"Kenapa kita kebagian ancak berbukit begini sih?" keluh Elsa saat berjalan di perkebunan yang menanjak.
Fadia sedari tadi sudah berdecak sebal tanpa mengeluarkan sepatah kata.
"Diamlah.. Aku lagi tidak ingin bicara saat ini."
"Kita hanya berjalan mengikuti bang Anto tapi berondolan nya sedikit. Kira-kira kita sudah sampai target belum?" tanya Elsa.
"Sudah. Kau kebiasaan kalau kerja bareng aku pasti tidak kau hitung." ucap Fadia kesal.
Elsa berdecak kesal pada Fadia dan dia mengaku benar akan hal itu. Dia juga mengerti mengapa Fadia menjadi kesal. "Aku tahu kau pasti kepikiran dengan Harry kan? aku tahu caranya melampiaskan segala pikiran mu."
"Bagaimana caranya?"
"Sebentar." Elsa memperhatikan suasana blok yang di tumbuhi pohon kelapa sawit yang menjulang tinggi serta semak-semak.
Elsa masih celingukan ke kiri dan ke kanan.
"Maksudmu aku harus mengikuti mu yang sedang celingukan ke kanan dan ke kiri begitu?" tanya Fadia dengan kedua alis saling bertaut.
"Bukan bege. Aku lagi lihat situasi. Ini saatnya."
Elsa menangkup kedua sisi bibirnya untuk bersiap dengan aksinya. "Wwooyy... Aku tidak punya duit... Belikan aku kuotaaaa..." Elsa berteriak sekuatnya mengungkapkan apa yang menjadi beban pikiran.
Fadia terperanjat mendengar suara teriakan Elsa. "Kau gila Elsa.."
"Coba saja Fad. Sudah lama kau tidak berteriak kan?"
"Sekali saja ya.." Fadia pun celingukan ke kanan dan ke kiri seperti nyanyian potong bebek angsa masak di kuali, nona minta dansa, dansa empat kali, serong ke kanan, serong ke kiri. La la la la la la laaa.. Jadi nyanyi author.
"Ayaahh Bundaa Fadia kangen..." teriak Fadia masih bisa mengendalikan diri.
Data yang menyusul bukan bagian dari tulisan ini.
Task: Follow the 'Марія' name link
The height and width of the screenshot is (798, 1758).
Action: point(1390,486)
"Sudah enak kan hati mu?" tanya Elsa.
Fadia menggeleng karena banyak beban yang dia pikul sendiri. Ingin berbagi tapi pada siapa?
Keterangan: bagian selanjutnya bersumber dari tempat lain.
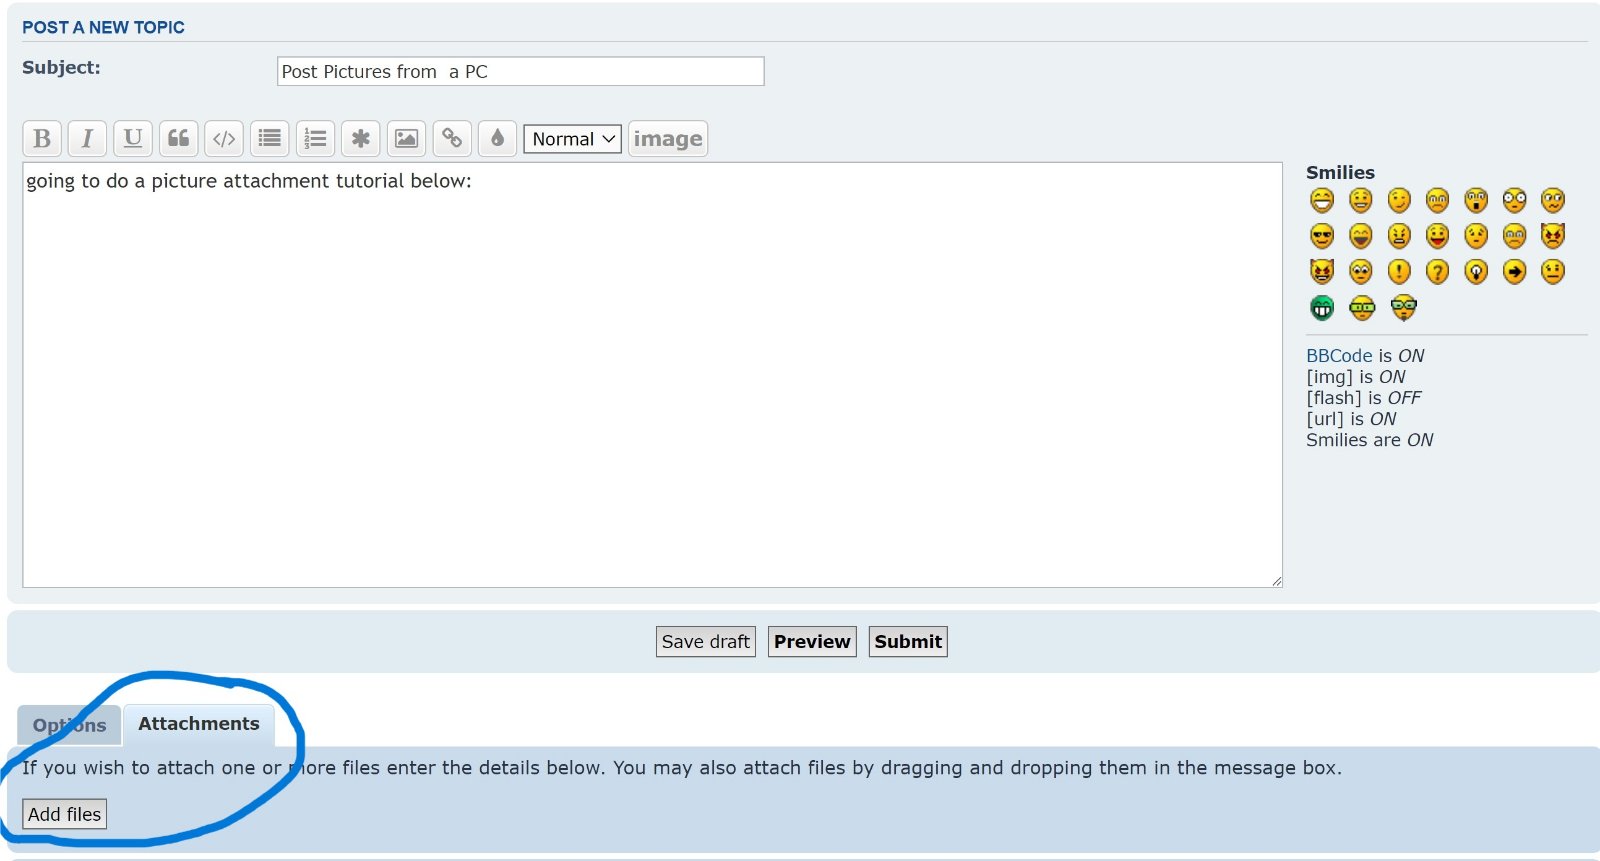The height and width of the screenshot is (861, 1600).
Task: Open the font colour droplet picker
Action: pos(497,138)
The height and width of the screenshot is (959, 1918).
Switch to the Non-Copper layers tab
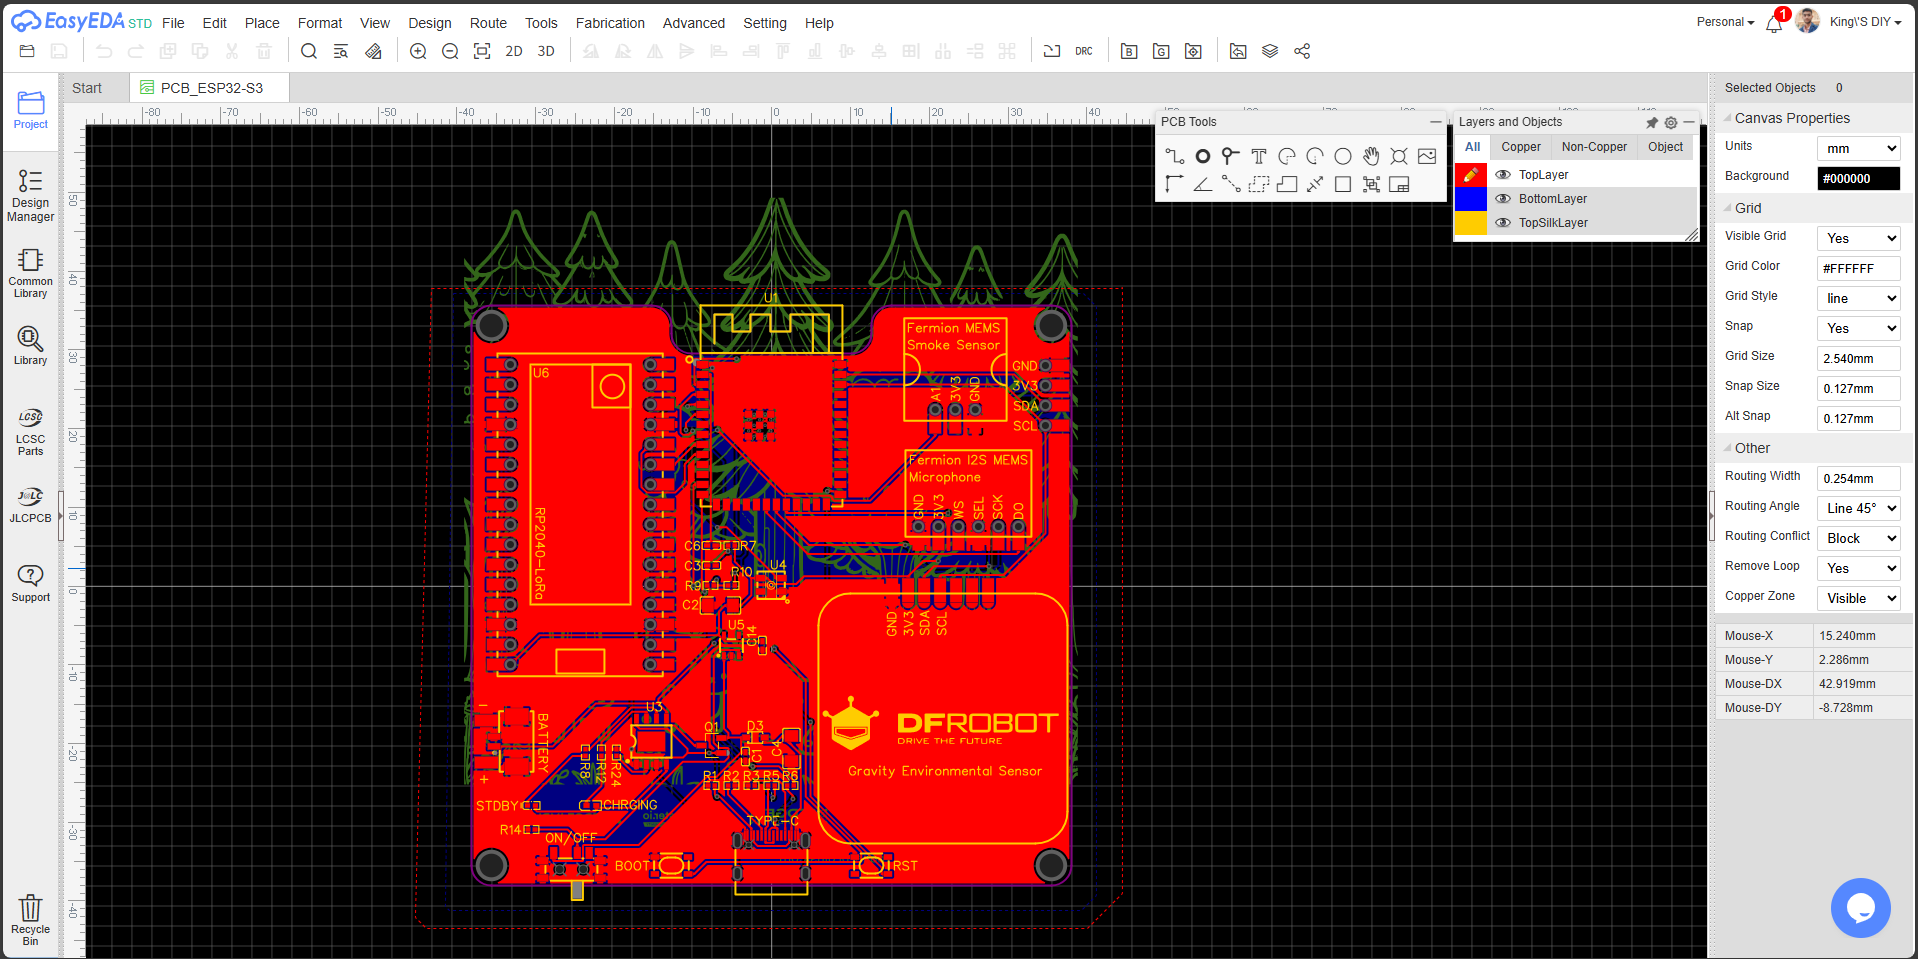1594,147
"Teriak lagi Fad, karena dengan berteriak bisa mengurangi beban pikiran dan stres."
"Kenapaaa kitaa dipertemukan saat kaamuu milik orang lain dan aku seorang jandaaa?" teriak Fadia lagi.
Elsa menatap Fadia dengan seksama setelah mendengar teriakan Fadia.
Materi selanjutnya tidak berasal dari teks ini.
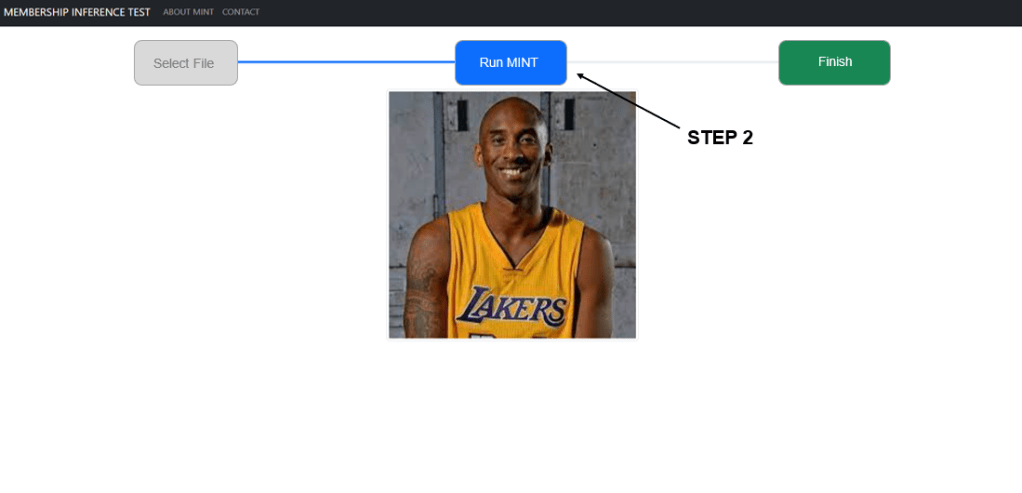Open the ABOUT MINT navigation link
This screenshot has width=1022, height=493.
pyautogui.click(x=188, y=12)
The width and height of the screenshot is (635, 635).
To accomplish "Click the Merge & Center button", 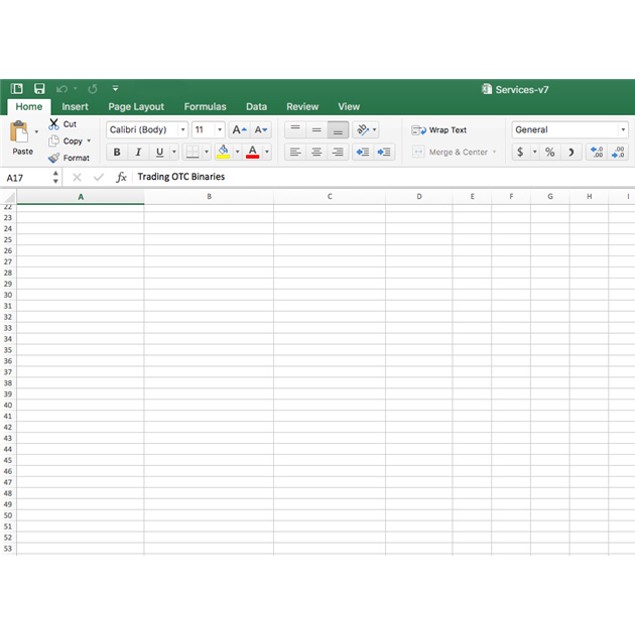I will click(454, 152).
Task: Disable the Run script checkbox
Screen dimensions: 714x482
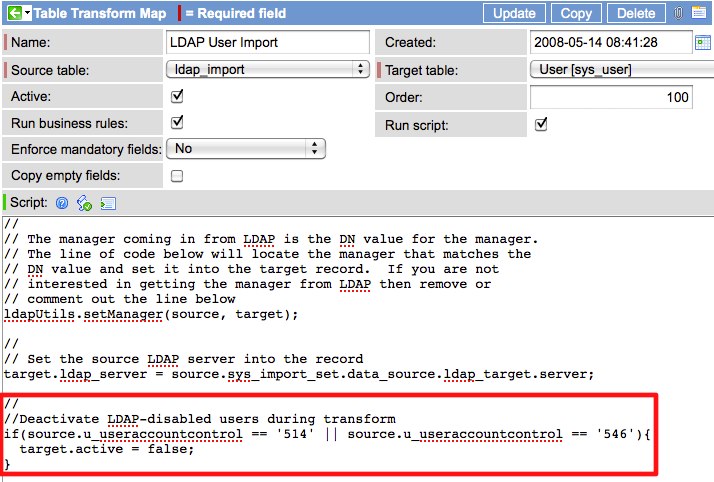Action: [541, 125]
"Apa kau jatuh cinta padanya Fad?"
"Aku tidak boleh jatuh cinta padanya El.." jawab Fadia lirih. Dia bingung bagaimana bisa perasaan yang salah ini telah semi di hatinya. Apalagi mereka belum pernah bertemu dan baru tadi pagi itupun penuh dengan kejutan.
Elsa mengerti maksud Fadia. Selain Harry yang sudah bertunangan, Elsa juga mengerti Fadia pesimis dengan status janda nya. Apalagi Harry adalah atasan mereka.
"Woy kembang karyawati beda status, mau mulut nya di gampar mbak kuntilanak teriak-teriak sembarangan?" tegur Anto.
"Tidak bang. Aku Ibu nya mbak kuntilanak. Jadi aku kuntilmamak disini." ucap Fadia.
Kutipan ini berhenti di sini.